Establishing Cause-Effect Relationships
Cause-Effect Relationships
The relationship between two variables where one variable (the independent variable ) directly influences or causes a change in the other variable (the dependent variable).
The Role of Experiments in Establishing Causality
- Experiments are the gold standard for establishing causality because they allow researchers to manipulate one variable while controlling others.
- This manipulation helps determine if changes in the independent variable lead to changes in the dependent variable.
A classic example is Newcomer et al. (1999), which investigated the effects of cortisol on memory.
This study used a double-blind, placebo-controlled experiment to establish a cause-and-effect relationship between cortisol levels and memory performance.
Key Features of Experiments
Manipulation of Variables
- Independent Variable (IV): The variable that is manipulated by the researcher.
- Dependent Variable (DV): The variable that is measured to see if it is affected by the IV.
In Newcomer et al. (1999), the IV was the level of cortisol administered, and the DV was memory performance.
Randomization
- Random Assignment: Participants are randomly assigned to different conditions to ensure that groups are equivalent at the start of the experiment.
In Newcomer et al. (1999), participants were randomly assigned to one of three conditions:
- High cortisol group: Received 160 mg of cortisol per day.
- Low cortisol group: Received 40 mg of cortisol per day.

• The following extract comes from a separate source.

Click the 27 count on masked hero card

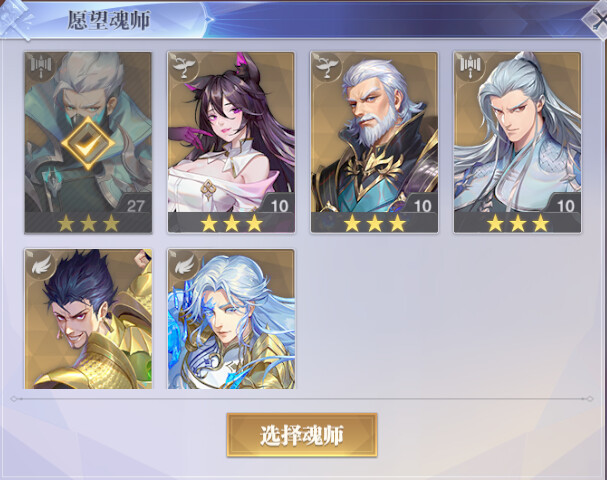[135, 206]
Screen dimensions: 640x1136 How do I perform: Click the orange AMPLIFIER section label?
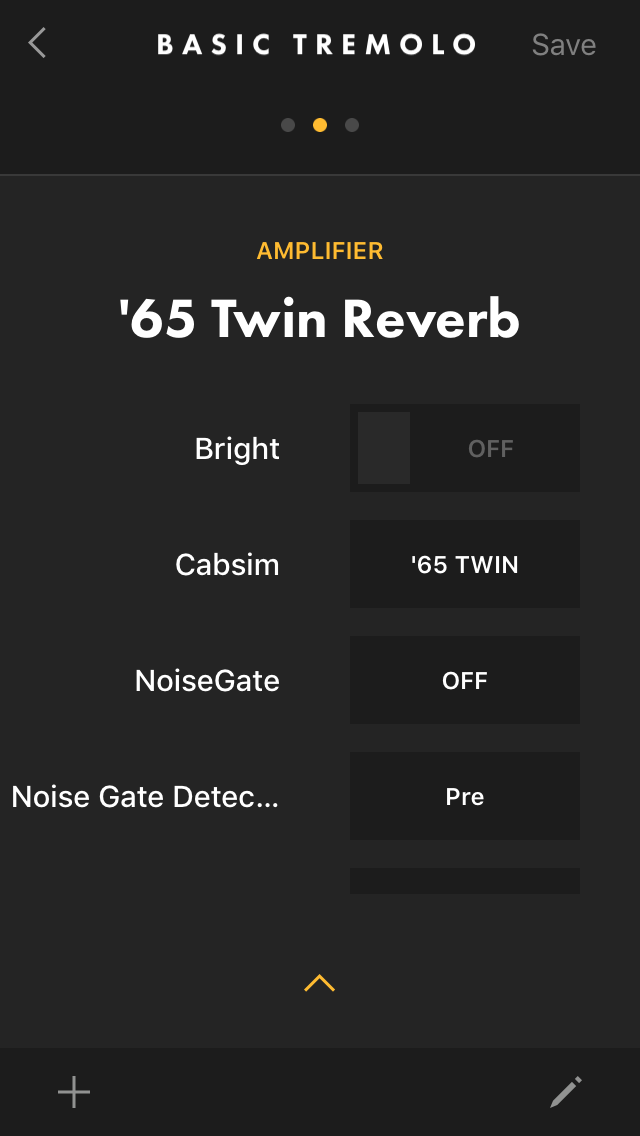(x=320, y=251)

- Control group: Received a placebo.
Control Groups
- Control Group: A group that does not receive the experimental treatment, used as a baseline to compare the effects of the IV.
Standardization
- Standardized Procedures: Ensuring that all participants are treated the same way, except for the manipulation of the IV.
In Newcomer et al. (1999), all participants took the same memory test under similar conditions.
How Experiments Establish Causality
- By manipulating the IV and controlling other variables, experiments can demonstrate a direct relationship between the IV and DV.
- This control helps rule out confounding variables that could otherwise explain the results.